> ZU ERLEDIGEN
A: Suche im Text über muslimische Ausländer und ihre Kinder jede Stelle, an der „Gesellschaft“ oder „Gesellschaften“ steht, und gib sie jeweils mit den zwei direkt davorstehenden Wörtern an.
B: Schreib den Text über muslimische Ausländer und ihre Kinder im Anschluss an seinen letzten Satz weiter.

> TEXTAUSZUG
Choukat: Es gibt viele Gründe: Zum Beispiel die Armut der Eltern. Die muslimischen Ausländer sind wirtschaftlich gesehen die ärmste Schicht. So können sie ihren Kindern natürlich keine Atmosphäre für eine gute Bildung schaffen. Diese Eltern sprechen die Sprache ihres Heimatlandes, während die Kinder in der Schule und auf der Straße mit Holländisch aufwachsen. So wird nach und nach die Möglichkeit des Dialogs zwischen diesen beiden Generationen immer geringer.

Hinzu kommen negative Faktoren in der hiesigen Gesellschaft wie der 'kalte Rassismus'. Wenn Sie mit jungen Marokkanern oder Türken sprechen, werden Sie feststellen, dass sie keine holländischen Freunde haben, sondern sich in ihren geschlossenen Gesellschaften bewegen, in denen sie unter ihrem Abscheu und Hass auf diese Gesellschaft leiden, die ihren Eltern - und damit auch ihnen - Unrecht tat.

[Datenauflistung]

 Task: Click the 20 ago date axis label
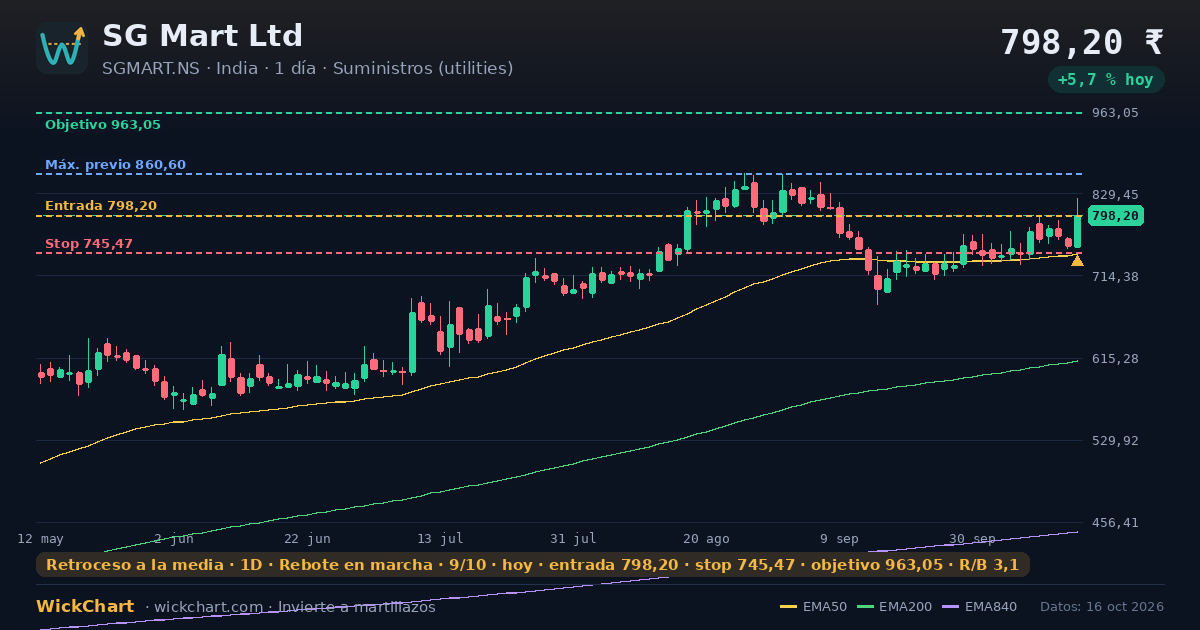point(706,538)
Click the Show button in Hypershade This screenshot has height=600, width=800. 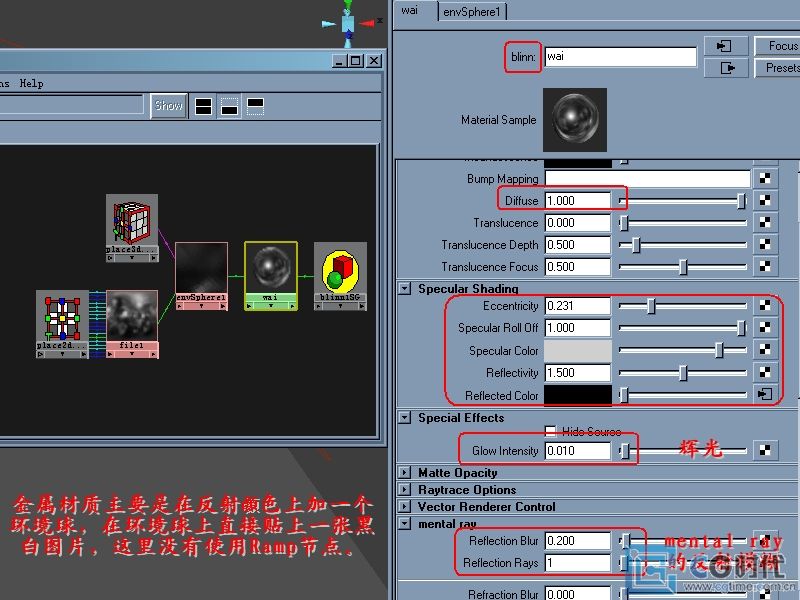pyautogui.click(x=168, y=106)
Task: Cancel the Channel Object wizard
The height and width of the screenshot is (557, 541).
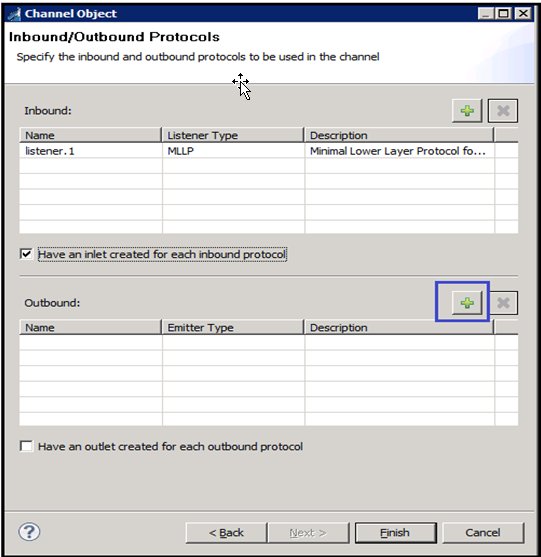Action: pos(483,532)
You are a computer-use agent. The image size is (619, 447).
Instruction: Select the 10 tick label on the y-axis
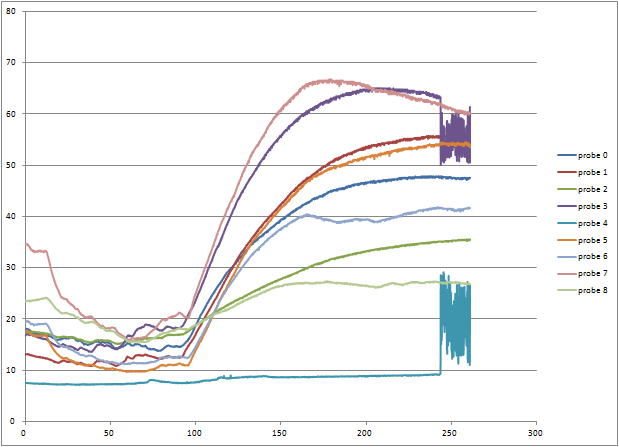(12, 371)
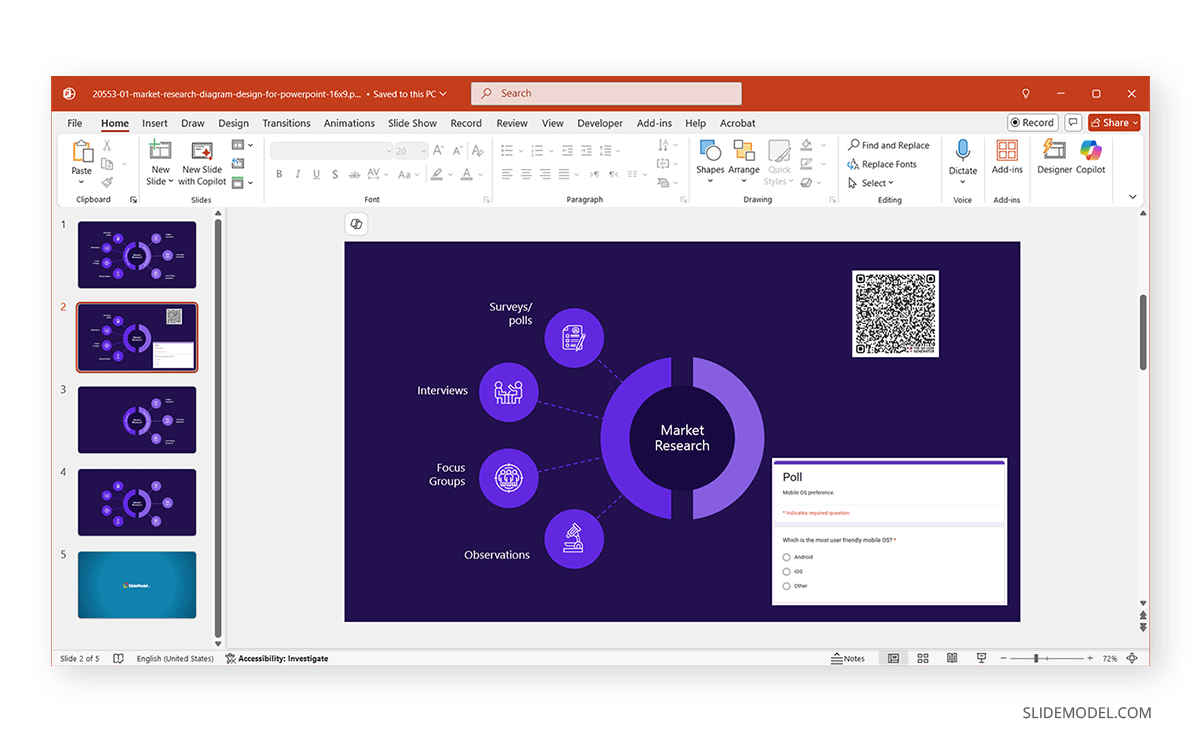Open the Developer tab

click(600, 123)
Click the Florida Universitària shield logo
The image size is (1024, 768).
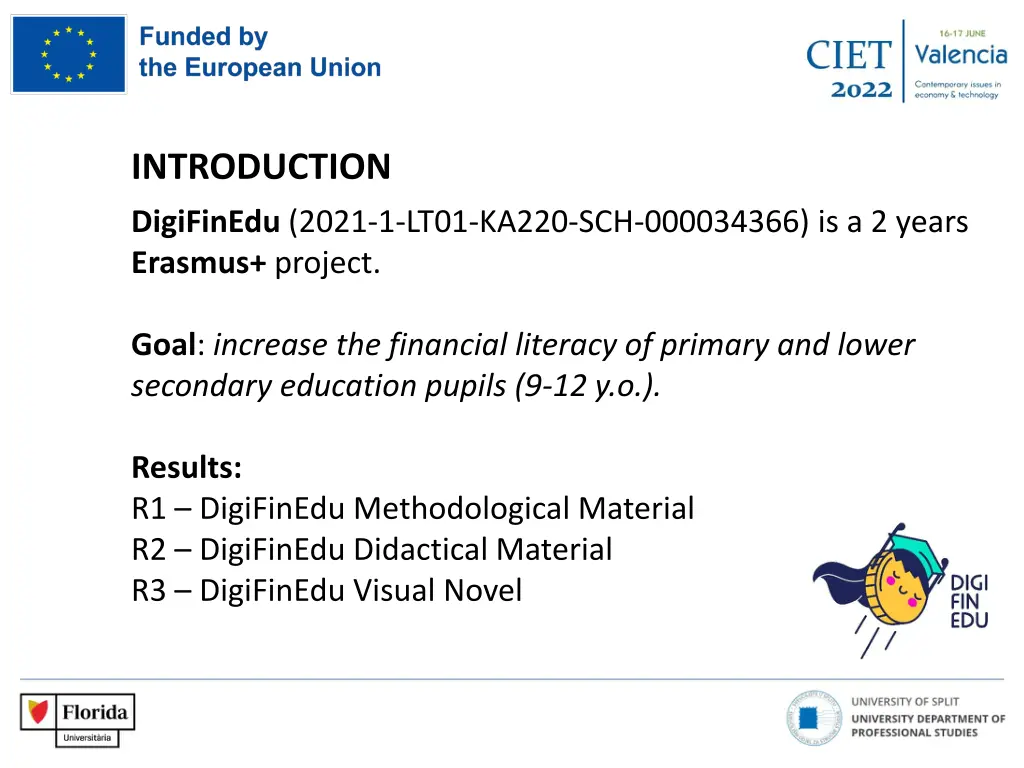click(38, 712)
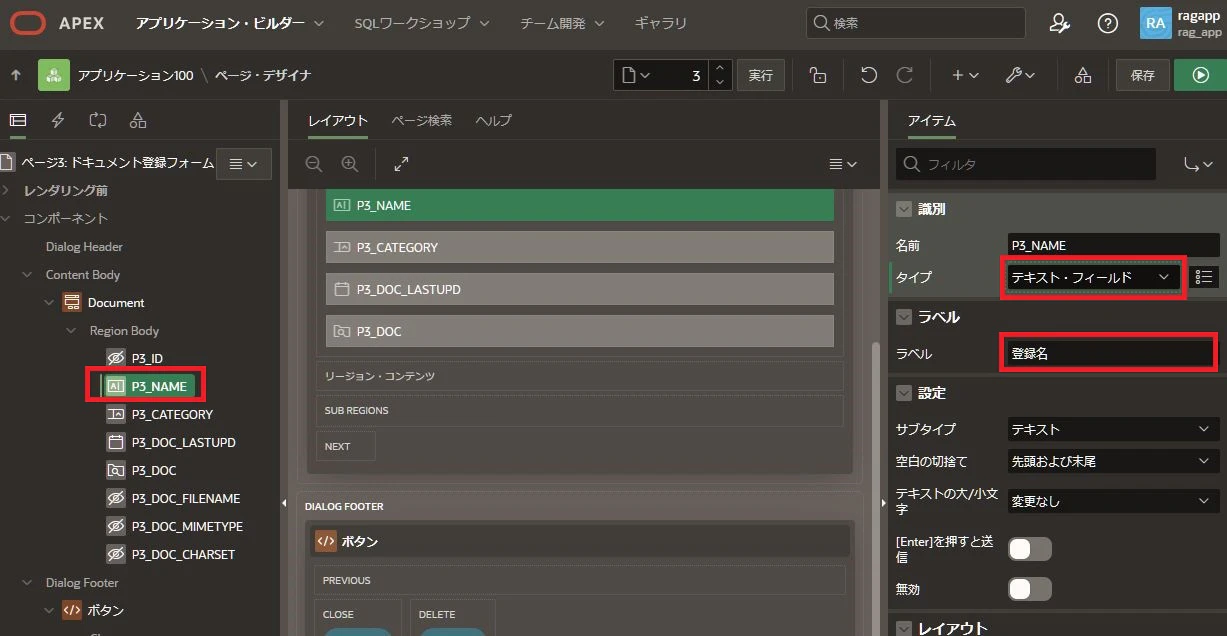Open the Shared Components icon
Image resolution: width=1227 pixels, height=636 pixels.
click(1083, 75)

> LÖSUNGEN
A:
- der hiesigen Gesellschaft
- ihren geschlossenen Gesellschaften
- auf diese Gesellschaft

B:
Die Abgeordnete somalischer Abstammung Ayaan Hirsi Ali hat den Film "Submission" zusammen mit Theo van Gogh gemacht und will nun auch einen geplanten zweiten und dritten Film produzieren. Glauben Sie, Hirsi Ali kann als Brücke zwischen den Niederländern und der muslimischen Minderheit fungieren?

Choukat: Ayaan Hirsi Ali ist meiner Meinung nach nur eine laute Stimme. Sie kommt von außen und hat schlechte Beziehungen zu der Gruppe, die sie eigentlich verändern möchte. Wenn man etwas verändern möchte, muss man darauf achten, ruhig und nicht provokativ zu argumentieren. Mit ihrem Diskurs provoziert sie aber, schafft Konflikte und sorgt für Spannungen.

Das alles ist nicht hilfreich für das, was sie eigentlich will, nämlich sich für die Befreiung der Frau engagieren, für eine Entspannung der Situation und für die Verbreitung von Werten wie Freiheit und Liberalität innerhalb der arabisch-muslimischen Gemeinschaft. In Wirklichkeit hört niemand auf sie. Wenn man von Anfang an psychologische und moralische Barrieren zwischen sich und denen, die man verändern möchten, aufbaut, wird man nicht gehört.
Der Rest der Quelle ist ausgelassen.